═════ 記事 ═════

ロイヤル・バレエ豪華4本立てのリハーサル。
振付陣も豪華なら、すべてのダンサーも、音楽も、オーケストラもすばらしかった!


The Vertiginous Thrill of Exactitude by William Forsythe, music by F. Schubert
Tarantellaby George Balanchine, music by L.M.Gottschalk
Strapless by Christopher Wheeldon, music by M-A. Turnage
Symphonic Dances by Liam Scarlett, music by S. Rachmaninoff



わたしはフォーサイスのThe Vertiginous Thrill of Exactitudeが大好きなのだ。

この演目だけでもウキウキするほどなのに、痛快なTarantella、魅惑のStrapless、ワールド・プレミアSymphonic Dancesは、今年で退団が決まったゼナイダ・ヤノウスキー(Zenaida Yanowsky)で見られて眼福、眼福、眼福! だった。


The Vertiginous Thrill of Exactitudeは、バレエの身体運動を解析して構築しなおし、それをいかに流れるように美しく踊るかというフォーサイス的な超絶技巧ダンス...といえばいいのだろうか。

ただただダンサーの暗黙知(Tacit Knowledge)に驚愕させられる。

═════ データ行 ═════

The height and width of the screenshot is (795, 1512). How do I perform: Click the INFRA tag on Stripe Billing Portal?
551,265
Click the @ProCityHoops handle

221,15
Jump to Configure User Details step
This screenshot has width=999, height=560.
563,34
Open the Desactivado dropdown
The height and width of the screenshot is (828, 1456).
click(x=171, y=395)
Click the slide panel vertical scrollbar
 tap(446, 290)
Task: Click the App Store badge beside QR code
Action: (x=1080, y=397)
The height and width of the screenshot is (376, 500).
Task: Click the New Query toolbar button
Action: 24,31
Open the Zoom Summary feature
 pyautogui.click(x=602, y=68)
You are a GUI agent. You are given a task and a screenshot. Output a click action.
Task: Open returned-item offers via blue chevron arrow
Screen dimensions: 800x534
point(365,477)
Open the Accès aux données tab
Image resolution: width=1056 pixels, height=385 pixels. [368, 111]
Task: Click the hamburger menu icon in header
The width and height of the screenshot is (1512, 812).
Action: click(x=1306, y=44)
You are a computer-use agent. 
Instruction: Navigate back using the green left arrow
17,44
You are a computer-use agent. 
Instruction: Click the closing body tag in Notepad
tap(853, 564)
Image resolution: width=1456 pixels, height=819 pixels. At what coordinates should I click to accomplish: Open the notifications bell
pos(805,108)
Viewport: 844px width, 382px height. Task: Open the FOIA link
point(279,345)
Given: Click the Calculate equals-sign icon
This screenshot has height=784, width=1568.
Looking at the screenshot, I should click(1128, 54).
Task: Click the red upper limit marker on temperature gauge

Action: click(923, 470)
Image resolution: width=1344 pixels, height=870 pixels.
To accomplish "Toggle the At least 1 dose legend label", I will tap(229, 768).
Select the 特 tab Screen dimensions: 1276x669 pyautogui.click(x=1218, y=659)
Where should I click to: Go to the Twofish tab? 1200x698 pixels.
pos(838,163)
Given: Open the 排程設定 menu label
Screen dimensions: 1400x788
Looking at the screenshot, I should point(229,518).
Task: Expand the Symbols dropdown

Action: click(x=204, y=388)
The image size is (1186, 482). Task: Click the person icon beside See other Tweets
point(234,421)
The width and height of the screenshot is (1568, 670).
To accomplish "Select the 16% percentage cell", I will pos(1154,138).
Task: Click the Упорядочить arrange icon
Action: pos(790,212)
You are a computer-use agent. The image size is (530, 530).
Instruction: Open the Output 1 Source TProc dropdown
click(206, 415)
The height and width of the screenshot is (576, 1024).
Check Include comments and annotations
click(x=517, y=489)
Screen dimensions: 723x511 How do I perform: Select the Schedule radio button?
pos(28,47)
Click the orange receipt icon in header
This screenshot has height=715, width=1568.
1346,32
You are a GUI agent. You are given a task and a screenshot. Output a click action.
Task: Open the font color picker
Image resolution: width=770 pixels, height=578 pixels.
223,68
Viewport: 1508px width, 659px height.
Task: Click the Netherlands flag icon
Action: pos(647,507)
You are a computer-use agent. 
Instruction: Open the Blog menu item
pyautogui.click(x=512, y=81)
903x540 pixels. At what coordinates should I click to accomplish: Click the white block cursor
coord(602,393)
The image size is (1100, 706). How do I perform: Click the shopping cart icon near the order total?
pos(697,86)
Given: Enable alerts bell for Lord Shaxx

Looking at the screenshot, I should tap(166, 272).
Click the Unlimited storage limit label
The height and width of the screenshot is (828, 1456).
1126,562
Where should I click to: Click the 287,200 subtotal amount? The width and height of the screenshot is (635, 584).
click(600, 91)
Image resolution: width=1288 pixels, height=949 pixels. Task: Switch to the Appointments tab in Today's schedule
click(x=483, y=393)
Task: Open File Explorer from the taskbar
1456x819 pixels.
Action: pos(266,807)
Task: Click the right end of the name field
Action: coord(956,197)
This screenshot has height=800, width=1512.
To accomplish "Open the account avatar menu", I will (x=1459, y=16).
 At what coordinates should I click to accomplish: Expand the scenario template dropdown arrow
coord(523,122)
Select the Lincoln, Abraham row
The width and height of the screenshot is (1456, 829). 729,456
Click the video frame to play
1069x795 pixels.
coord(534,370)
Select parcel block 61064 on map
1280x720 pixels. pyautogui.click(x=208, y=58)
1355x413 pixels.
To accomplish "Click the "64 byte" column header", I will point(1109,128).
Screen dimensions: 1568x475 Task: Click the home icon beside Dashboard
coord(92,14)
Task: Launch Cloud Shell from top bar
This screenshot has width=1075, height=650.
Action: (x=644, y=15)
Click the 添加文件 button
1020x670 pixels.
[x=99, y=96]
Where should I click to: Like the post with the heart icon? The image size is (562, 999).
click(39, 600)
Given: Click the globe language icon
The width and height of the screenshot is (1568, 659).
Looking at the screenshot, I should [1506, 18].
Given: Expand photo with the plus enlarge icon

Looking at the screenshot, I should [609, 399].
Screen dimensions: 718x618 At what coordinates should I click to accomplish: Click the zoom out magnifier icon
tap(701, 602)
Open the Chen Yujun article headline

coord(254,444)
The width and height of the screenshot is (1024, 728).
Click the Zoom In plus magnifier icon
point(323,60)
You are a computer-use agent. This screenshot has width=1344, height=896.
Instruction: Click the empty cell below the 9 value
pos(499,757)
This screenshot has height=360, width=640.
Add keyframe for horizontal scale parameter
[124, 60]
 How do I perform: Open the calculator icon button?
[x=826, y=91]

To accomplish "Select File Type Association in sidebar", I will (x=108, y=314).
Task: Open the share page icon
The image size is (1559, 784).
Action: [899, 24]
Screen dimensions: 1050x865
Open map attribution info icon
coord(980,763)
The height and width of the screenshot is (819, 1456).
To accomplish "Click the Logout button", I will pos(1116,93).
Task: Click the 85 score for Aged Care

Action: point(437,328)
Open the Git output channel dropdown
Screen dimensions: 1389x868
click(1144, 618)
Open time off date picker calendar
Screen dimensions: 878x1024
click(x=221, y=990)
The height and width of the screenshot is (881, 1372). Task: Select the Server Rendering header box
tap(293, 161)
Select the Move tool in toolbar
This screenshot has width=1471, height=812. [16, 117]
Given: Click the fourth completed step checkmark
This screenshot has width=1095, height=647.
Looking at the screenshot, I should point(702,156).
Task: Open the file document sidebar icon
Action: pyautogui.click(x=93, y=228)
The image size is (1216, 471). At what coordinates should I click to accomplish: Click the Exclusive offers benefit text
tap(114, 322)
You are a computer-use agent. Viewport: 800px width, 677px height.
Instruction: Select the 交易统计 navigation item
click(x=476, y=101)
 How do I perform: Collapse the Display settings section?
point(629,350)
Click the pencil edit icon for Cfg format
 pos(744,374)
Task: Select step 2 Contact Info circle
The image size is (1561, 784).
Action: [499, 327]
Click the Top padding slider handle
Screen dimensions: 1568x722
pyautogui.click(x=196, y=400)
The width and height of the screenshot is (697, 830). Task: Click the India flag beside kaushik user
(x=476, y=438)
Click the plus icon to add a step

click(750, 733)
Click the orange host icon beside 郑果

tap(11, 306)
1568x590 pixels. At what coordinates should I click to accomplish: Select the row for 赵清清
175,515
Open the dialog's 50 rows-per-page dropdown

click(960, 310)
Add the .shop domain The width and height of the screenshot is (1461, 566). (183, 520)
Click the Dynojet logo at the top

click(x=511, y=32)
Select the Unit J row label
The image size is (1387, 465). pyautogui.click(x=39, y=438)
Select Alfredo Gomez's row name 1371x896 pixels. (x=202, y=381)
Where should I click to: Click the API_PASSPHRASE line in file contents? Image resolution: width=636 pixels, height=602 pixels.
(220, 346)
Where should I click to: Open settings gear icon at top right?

═════

作業内容:
a: ロイヤル・バレエの記事で、Symphonic Dancesを振り付けたのは誰か。
b: ロイヤル・バレエの記事のうち「この演目だけでも」で始まる段落を、主な事実を残して短く書き直すこと。
c: ロイヤル・バレエの記事を、最後の文の後から書き継ぐこと。

各課題の解答:
a: Liam Scarlett。

b: この演目だけでも心が躍るのに、痛快なTarantella、魅惑のStrapless、ワールド・プレミアのSymphonic Dancesを、今年での退団が決まったゼナイダ・ヤノウスキー(Zenaida Yanowsky)で見られて、眼福の極みだった。

c:
観客は、ダンサーの自然な次の動作というのを知らず知らず期待しているのだが、それが次々に裏切られ、しかもそれがバレエの理に反していず、流れるように美しい...

高田茜さん(左 写真はROHより)には、めざましくご成熟なさっているようで、存在感にも技術にもプリンシパルの風格がにじみ出ていてすばらしかった! 踊りだけでなく、容姿もさらに美しく、もう感動して完全にやられてしまった幕開け。


Straplessはわたしの記憶が正しければ、前シーズンのプレミア時から省略されたシーン(主人公のヒロインがドレスを選ぶ場面)があったはずで、より洗練されたと思う。

ナタリア・オシポヴァ(Natalia Osipova)は、数週間前のMayerlingでは、男を「生」の檻から救う、世間の何にも負けない17歳の熱狂を演じたばかり。

今回は対象的な社交界の手慣れたマダムを、サージェントの描いた絵そのものの優雅さで演じた。慢心から最後は「いいえ、世間に 負けたー」ヒロインを。

ああーもうっ! すばらしい。


何回でも見たい4本立て。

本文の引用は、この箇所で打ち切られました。